EDITORIAL
Time to End Monetary Central Planning
By Richard Ebeling - October 06, 2015

Editor's Note: Dr. Richard Ebeling's latest book, Monetary Central Planning and the State, published by the Future of Freedom Foundation, is now available. The 228-page digital book is available for Kindle for only $0.99!

There is no way to describe current Federal Reserve policy other than as monetary confusion and misdirection. In a nutshell, Janet Yellen and the other members of the Fed's Board of Governors have no idea what to do. Do they raise certain interest rates over which they have some direct influence? Do they keep them at their current rock bottom levels, as they have for the last six years?

On the one hand, government-measured unemployment levels have fallen from their high of over 10 percent at the depth of the recent recession to 5.1 percent in September 2015.

However, there is an alternative measure of unemployment also calculated by the U.S. Bureau of Labor Statistics. It includes not only those currently unemployed and looking for work during the previous four weeks, but also "discouraged workers" who have stopped looking for jobs who would be interested in working if they found suitable employment and those who are part-time workers who would prefer to be employed full-time. If these two additional groups are included, the U.S. unemployment rate is 10 percent, double the headline "official" level of unemployment the administration touts as a "positive" sign of the economy's recovery.

On the other hand, price inflation as measured by the Consumer Price Index seems to be barely rising. According to the Bureau of Labor Statistics, price inflation in August 2015 was .02 percent higher than 12 months earlier.

Again, however, when food and energy prices are subtracted out of the Consumer Price Index to leave what the government statisticians call "core" inflation, prices in August were 1.8 percent higher than a year ago. Certainly not a "galloping" inflation, but not the nearly zero price inflation rate the headline number suggests, particularly since food prices were up 1.6 percent over the year; the "drag" on measured price inflation was all due to a 15 percent decline in energy prices compared to 12 months earlier.

No Trade-Offs Between Employment and Inflation

If we look at that alternative unemployment rate of 10 percent in conjunction with the "core" price inflation rate of 1.8 percent, what we see is a moderate form of what in the 1970s was called "stagflation": high unemployment with rising price inflation.

The Federal Reserve could try to nudge up the key interest rates it most directly has influence over, especially the Federal Funds rate at which banks lend to each other overnight, but with the risk of threatening the investment and home mortgage borrowing that it has attempted to "stimulate" through near zero interest rates.

Or the Federal Reserve could continue to keep those interest rates low through a continuation of their moderated "quantitative easing" monetary policy, but with the risk that price inflation (however measured) may start to rise faster than it has, creating the danger of price inflation above their declared target level of two percent a year.

(It should be kept in mind that even the Federal Reserve's "modest" target rate of two percent annual price inflation would still result in a near 50 percent decrease in the value of every dollar in our pockets in around 20 years.)

Either way, the old Keynesian notion that you can lower unemployment by accepting a higher rate of price inflation, and vice versa, shows itself to be as illusionary as when it was first touted back in the 1960s as the mechanical macroeconomic policy trade-off between unemployment and price inflation known as the Phillips Curve.
════════════════
## Work to do
a – Sum up the editorial on Federal Reserve policy in two sentences.
b – Put the listing into a Markdown table with columns Row and Line, covering the part from its first line through the line containing "point(101,16)" and leaving out blank lines.
The listing that comes next has no connection to the editorial above.

## Provided data
════════════════
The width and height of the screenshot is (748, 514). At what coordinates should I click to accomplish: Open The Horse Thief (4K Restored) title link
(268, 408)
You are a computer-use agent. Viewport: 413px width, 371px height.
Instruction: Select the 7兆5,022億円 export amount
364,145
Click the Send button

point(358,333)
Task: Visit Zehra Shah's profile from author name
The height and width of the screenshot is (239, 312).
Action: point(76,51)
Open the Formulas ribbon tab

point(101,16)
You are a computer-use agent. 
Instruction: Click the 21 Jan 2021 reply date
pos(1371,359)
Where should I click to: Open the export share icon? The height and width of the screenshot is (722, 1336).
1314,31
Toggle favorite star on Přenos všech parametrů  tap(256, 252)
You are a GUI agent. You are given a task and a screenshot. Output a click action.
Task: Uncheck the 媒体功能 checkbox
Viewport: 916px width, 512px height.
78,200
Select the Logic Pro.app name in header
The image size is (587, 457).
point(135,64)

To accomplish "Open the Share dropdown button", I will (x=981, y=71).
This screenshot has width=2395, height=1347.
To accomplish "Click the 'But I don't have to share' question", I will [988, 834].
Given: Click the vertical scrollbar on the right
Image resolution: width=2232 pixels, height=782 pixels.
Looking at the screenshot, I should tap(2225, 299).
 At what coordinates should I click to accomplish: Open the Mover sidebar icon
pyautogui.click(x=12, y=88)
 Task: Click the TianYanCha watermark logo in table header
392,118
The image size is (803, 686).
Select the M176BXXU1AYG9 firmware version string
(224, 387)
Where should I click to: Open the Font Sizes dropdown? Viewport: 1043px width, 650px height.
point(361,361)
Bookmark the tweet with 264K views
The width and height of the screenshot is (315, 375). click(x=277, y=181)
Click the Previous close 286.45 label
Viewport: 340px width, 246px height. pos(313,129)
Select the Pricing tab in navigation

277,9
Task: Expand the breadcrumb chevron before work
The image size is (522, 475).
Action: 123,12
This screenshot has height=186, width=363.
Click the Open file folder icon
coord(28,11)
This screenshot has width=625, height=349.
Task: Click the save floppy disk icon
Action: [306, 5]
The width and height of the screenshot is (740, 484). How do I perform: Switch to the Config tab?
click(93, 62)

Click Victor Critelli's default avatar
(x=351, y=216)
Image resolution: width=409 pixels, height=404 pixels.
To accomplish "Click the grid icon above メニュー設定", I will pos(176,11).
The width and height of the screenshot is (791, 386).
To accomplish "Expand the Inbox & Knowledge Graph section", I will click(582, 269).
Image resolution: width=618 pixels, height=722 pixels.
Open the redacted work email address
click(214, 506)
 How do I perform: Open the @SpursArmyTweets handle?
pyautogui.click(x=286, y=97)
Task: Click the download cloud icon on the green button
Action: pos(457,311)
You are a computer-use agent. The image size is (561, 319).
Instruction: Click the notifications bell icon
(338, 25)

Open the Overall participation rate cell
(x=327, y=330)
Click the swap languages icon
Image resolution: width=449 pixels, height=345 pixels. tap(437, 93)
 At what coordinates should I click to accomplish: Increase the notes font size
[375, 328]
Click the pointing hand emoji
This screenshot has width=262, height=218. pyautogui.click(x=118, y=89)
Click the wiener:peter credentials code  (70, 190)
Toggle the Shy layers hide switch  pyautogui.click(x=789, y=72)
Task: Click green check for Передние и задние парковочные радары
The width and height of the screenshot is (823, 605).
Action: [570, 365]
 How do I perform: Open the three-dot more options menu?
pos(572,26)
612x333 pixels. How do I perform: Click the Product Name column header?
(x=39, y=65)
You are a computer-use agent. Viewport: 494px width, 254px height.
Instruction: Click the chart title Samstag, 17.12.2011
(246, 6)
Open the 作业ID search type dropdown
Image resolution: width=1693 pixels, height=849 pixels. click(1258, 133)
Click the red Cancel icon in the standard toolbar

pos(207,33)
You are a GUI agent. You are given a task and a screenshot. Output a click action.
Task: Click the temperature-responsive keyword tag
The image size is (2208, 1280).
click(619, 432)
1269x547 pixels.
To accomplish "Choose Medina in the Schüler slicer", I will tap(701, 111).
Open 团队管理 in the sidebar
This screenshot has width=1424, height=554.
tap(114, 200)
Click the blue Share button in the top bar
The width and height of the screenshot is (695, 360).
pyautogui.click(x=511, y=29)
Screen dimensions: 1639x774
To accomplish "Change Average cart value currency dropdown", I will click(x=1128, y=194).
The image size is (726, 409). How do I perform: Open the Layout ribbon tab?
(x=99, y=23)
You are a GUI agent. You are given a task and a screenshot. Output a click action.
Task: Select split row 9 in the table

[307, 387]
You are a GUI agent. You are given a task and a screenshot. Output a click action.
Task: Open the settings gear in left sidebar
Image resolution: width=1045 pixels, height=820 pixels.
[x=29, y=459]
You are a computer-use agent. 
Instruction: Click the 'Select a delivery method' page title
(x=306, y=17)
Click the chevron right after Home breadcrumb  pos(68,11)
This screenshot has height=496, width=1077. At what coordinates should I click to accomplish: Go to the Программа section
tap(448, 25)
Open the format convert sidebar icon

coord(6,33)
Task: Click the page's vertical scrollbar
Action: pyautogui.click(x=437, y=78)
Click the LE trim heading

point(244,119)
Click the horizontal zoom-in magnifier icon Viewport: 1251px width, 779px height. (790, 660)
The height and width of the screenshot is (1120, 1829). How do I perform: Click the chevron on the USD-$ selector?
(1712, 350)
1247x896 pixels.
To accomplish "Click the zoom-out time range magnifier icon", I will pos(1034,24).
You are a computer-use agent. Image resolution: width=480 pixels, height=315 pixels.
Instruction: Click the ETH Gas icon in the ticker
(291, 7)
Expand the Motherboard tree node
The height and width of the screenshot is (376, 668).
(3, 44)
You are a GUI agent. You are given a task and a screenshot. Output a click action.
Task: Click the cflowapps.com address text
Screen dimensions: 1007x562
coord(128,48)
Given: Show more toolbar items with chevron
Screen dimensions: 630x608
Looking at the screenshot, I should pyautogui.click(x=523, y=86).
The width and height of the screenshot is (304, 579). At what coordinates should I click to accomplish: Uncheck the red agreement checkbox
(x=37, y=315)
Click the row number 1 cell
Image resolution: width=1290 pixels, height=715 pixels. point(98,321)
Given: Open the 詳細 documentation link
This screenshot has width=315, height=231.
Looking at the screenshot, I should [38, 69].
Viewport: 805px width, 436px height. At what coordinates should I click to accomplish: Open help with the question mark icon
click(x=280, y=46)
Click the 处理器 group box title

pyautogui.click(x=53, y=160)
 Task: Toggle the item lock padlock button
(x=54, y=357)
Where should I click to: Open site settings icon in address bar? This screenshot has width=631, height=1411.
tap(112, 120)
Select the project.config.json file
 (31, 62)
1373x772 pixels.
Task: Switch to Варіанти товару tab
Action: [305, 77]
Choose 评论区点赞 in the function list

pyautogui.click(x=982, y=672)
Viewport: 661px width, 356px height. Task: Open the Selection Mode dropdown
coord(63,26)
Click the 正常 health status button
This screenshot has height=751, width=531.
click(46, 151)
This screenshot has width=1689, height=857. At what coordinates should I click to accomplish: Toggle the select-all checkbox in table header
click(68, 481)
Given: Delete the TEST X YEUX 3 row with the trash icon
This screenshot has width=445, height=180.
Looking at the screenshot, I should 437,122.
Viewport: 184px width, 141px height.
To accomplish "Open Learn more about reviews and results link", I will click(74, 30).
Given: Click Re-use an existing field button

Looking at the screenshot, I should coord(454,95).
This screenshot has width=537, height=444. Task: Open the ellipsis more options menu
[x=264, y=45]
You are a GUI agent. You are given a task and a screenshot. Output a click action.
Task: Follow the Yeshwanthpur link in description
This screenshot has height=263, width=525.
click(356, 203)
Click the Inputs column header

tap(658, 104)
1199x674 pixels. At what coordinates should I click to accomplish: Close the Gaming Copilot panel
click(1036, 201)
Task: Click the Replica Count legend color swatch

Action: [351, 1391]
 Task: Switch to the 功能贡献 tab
════════════════
## Outputs in order
a – The Federal Reserve's leaders are unsure whether to raise the interest rates they influence or keep them at the rock-bottom levels held for six years, and each choice carries a risk. A broader unemployment rate of 10 percent alongside 1.8 percent "core" inflation points to a moderate form of stagflation, which shows that the old Keynesian trade-off between unemployment and price inflation is an illusion.

b –
| Row | Line |
|---|---|
| 1 | The width and height of the screenshot is (748, 514). At what coordinates should I click to accomplish: Open The Horse Thief (4K Restored) title link |
| 2 | (268, 408) |
| 3 | You are a computer-use agent. Viewport: 413px width, 371px height. |
| 4 | Instruction: Select the 7兆5,022億円 export amount |
| 5 | 364,145 |
| 6 | Click the Send button |
| 7 | point(358,333) |
| 8 | Task: Visit Zehra Shah's profile from author name |
| 9 | The height and width of the screenshot is (239, 312). |
| 10 | Action: point(76,51) |
| 11 | Open the Formulas ribbon tab |
| 12 | point(101,16) |